Start of Text

On the oil supply warning from major energy company executives, who told CNBC last week that crude inventories are approaching historically low levels and that models project a spike to one hundred and fifty to one hundred and sixty dollars per barrel once those levels are reached, Bucci said the concern is legitimate and the president is clearly aware of it. He said Trump’s stated indifference to the midterms is not actual indifference but a signal that he will not make decisions based on short-term political expediency when long-term national security interests are at stake, which is precisely what you would want a statesman to say. He said the administration is not ignoring the energy situation but is also not going to respond to it by repeating what he called the Obama move of sending pallets of cash to Iran to make the immediate pressure go away.
On the Russian drone that struck an apartment building in Romania, with former Russian President Medvedev following with a statement that peaceful sleep is over in Europe, Bucci was dismissive of the strategic significance. He said it is a weak-sauce bad-guy move by a military that cannot take Ukraine and has no realistic prospect of prevailing against NATO, and that Medvedev’s rhetoric about frightening European populations is the kind of thing you say when you need to distract attention from a very large failure. He said Russia’s military capability outside of nuclear weapons is not that of a superpower, and that Putin understands any nuclear strike would invite a response his country cannot absorb. He said the Romanians are showing appropriate restraint because escalation is not in anyone’s interest, but that Putin should take seriously how many neighboring countries with historical grievances against Russia would not be adversaries he would want.
On General Petraeus’s observation that the US military has not fully absorbed the lessons of Ukrainian drone warfare, which has accounted for an estimated eighty percent of Russian casualties in the conflict, Bucci said the concern is valid but the conclusion overstated. He said there is enormous ongoing effort across the special operations and conventional military communities to study, develop, and procure drone capabilities informed by what Ukraine has demonstrated. The process has not been completed, and the United States is not yet where it wants to be, but the learning and development are actively underway. He said anyone attending the major service and community conferences will find drone technology occupying a large portion of every agenda, and that Russia should reckon with the fact that not only did it fail to take Ukraine but it has accelerated American development of exactly the capabilities most threatening to Russian doctrine.

End of Text

> _Required tasks_:
(A) According to the text, what share of Russian casualties in the conflict is Ukrainian drone warfare estimated to have caused?
(B) Copy word for word everything in the text from "On the oil supply" down to "pressure go away.".

Start of Information shown

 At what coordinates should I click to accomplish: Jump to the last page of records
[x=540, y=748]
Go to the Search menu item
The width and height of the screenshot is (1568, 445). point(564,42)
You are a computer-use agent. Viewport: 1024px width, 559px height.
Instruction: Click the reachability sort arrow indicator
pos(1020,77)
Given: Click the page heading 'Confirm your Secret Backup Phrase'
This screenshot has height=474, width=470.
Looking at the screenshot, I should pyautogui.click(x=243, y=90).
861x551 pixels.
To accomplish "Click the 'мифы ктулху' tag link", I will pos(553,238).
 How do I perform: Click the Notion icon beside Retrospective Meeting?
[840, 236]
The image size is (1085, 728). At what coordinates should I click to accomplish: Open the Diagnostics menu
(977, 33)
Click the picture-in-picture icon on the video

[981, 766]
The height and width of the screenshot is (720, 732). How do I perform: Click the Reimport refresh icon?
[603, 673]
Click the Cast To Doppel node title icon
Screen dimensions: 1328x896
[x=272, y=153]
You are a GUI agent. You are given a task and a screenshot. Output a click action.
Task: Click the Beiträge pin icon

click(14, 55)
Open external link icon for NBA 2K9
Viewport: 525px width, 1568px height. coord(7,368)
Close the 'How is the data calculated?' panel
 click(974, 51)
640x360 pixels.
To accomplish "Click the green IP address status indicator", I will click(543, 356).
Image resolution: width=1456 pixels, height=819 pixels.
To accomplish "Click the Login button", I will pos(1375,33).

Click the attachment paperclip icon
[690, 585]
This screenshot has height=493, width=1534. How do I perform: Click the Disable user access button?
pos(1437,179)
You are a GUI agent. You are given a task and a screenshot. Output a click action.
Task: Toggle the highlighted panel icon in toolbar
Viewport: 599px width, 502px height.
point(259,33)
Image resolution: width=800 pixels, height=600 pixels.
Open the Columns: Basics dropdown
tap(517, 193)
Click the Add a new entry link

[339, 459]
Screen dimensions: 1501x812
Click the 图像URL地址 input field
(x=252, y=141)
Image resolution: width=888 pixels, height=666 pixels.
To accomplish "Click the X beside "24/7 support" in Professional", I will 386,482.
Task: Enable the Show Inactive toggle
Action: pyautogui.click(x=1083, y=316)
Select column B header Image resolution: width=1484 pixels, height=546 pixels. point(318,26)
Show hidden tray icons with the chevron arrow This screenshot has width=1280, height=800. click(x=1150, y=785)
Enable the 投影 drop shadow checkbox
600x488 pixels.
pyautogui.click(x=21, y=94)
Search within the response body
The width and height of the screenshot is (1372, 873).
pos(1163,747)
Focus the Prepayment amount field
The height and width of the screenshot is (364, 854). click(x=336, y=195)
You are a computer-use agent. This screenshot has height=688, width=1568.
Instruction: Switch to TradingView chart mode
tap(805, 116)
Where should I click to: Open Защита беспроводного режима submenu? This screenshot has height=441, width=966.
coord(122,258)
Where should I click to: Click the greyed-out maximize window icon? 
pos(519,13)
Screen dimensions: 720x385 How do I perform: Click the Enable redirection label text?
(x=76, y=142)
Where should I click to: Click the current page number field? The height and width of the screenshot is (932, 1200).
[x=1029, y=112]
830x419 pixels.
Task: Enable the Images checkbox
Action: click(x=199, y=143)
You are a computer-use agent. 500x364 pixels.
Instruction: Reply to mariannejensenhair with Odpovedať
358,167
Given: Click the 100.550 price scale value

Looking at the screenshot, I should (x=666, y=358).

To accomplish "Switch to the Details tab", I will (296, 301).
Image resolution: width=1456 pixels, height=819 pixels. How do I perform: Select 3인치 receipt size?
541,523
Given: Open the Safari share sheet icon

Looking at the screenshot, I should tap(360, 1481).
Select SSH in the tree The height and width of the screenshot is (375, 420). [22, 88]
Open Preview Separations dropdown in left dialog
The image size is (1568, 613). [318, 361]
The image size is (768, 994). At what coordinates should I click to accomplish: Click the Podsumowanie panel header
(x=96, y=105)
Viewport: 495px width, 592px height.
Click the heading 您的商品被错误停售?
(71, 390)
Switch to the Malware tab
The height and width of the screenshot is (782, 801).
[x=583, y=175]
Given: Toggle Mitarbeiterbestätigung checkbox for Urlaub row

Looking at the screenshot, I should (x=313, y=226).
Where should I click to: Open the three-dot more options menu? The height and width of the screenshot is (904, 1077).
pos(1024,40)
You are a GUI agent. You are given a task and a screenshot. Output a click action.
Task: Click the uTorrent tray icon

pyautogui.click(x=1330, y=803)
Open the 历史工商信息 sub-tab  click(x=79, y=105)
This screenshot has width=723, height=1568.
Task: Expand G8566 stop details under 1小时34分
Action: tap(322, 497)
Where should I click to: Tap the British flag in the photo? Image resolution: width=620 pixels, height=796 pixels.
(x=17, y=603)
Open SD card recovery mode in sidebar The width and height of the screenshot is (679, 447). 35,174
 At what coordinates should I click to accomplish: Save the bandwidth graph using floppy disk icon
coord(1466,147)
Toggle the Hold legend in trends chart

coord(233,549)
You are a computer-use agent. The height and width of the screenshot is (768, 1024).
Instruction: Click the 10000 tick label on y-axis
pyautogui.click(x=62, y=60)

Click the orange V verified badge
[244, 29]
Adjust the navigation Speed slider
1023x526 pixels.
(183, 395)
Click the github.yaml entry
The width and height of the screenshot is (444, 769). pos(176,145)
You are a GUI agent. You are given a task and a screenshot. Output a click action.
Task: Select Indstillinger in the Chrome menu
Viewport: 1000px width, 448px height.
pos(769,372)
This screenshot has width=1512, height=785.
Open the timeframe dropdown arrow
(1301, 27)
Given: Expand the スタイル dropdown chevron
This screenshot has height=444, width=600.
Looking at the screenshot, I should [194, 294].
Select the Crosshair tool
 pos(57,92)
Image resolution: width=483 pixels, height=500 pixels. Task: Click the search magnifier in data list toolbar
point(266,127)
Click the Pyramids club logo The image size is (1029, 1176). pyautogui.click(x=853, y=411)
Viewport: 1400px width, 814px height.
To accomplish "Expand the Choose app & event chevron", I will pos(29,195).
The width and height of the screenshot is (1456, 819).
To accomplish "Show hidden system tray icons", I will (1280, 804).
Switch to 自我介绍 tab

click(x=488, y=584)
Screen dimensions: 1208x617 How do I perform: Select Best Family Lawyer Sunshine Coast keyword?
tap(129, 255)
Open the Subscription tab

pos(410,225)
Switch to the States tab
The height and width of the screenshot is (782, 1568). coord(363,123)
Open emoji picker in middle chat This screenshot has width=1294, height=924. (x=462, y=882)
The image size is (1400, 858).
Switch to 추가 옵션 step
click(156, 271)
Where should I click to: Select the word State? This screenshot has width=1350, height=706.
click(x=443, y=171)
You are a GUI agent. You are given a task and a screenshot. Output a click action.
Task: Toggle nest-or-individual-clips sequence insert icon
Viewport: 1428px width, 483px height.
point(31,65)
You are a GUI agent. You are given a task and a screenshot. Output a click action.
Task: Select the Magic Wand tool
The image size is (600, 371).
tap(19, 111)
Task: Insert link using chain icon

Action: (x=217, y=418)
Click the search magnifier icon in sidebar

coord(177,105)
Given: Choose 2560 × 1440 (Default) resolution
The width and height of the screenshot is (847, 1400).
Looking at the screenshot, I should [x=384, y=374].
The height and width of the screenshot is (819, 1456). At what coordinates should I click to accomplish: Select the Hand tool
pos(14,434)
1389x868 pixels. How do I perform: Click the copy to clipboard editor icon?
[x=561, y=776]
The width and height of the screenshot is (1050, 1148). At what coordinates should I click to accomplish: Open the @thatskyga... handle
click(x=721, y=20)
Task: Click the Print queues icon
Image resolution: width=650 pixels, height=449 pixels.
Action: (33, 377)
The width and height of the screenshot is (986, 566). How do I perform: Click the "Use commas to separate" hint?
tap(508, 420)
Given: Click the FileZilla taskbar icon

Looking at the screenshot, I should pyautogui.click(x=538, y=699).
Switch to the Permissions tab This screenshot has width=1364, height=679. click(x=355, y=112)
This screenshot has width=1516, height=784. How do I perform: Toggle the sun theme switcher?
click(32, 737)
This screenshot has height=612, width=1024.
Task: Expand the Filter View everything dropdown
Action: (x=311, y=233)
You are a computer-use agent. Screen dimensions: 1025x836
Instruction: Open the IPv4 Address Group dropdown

End of Information shown

> _Outputs by task_:
(A) An estimated eighty percent.

(B)
On the oil supply warning from major energy company executives, who told CNBC last week that crude inventories are approaching historically low levels and that models project a spike to one hundred and fifty to one hundred and sixty dollars per barrel once those levels are reached, Bucci said the concern is legitimate and the president is clearly aware of it. He said Trump’s stated indifference to the midterms is not actual indifference but a signal that he will not make decisions based on short-term political expediency when long-term national security interests are at stake, which is precisely what you would want a statesman to say. He said the administration is not ignoring the energy situation but is also not going to respond to it by repeating what he called the Obama move of sending pallets of cash to Iran to make the immediate pressure go away.